Show all lines from the data that include the word "computer".

(Data excerpts)
◇ ◇ ◇ ◇ ◇ ◇ ◇

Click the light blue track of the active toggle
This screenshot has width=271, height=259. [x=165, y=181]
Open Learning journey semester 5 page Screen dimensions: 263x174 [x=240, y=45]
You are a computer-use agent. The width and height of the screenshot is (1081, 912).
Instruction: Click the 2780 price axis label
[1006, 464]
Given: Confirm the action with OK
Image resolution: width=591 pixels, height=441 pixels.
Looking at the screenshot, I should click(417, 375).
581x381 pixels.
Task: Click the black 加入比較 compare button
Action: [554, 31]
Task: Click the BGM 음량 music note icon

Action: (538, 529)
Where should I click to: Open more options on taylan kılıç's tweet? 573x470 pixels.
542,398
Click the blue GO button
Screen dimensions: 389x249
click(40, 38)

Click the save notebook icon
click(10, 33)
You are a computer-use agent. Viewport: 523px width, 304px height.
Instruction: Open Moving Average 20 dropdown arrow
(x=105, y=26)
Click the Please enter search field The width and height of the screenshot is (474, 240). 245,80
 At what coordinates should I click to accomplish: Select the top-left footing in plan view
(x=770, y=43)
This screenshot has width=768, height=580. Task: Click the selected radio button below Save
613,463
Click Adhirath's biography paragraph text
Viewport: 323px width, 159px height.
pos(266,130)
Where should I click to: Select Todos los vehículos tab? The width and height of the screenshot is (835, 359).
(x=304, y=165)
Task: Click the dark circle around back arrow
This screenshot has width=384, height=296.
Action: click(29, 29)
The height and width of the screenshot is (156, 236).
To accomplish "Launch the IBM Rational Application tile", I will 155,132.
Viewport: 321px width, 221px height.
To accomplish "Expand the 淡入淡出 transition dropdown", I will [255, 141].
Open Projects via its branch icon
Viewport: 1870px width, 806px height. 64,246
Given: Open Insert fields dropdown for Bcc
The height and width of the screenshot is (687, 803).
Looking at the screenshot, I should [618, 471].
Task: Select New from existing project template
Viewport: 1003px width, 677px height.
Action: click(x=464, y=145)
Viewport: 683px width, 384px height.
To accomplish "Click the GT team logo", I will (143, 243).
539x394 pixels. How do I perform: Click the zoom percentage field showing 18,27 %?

◇ ◇ ◇ ◇ ◇ ◇ ◇

• EXERCISE OUTPUT
You are a computer-use agent. The width and height of the screenshot is (1081, 912).
You are a computer-use agent. Viewport: 523px width, 304px height.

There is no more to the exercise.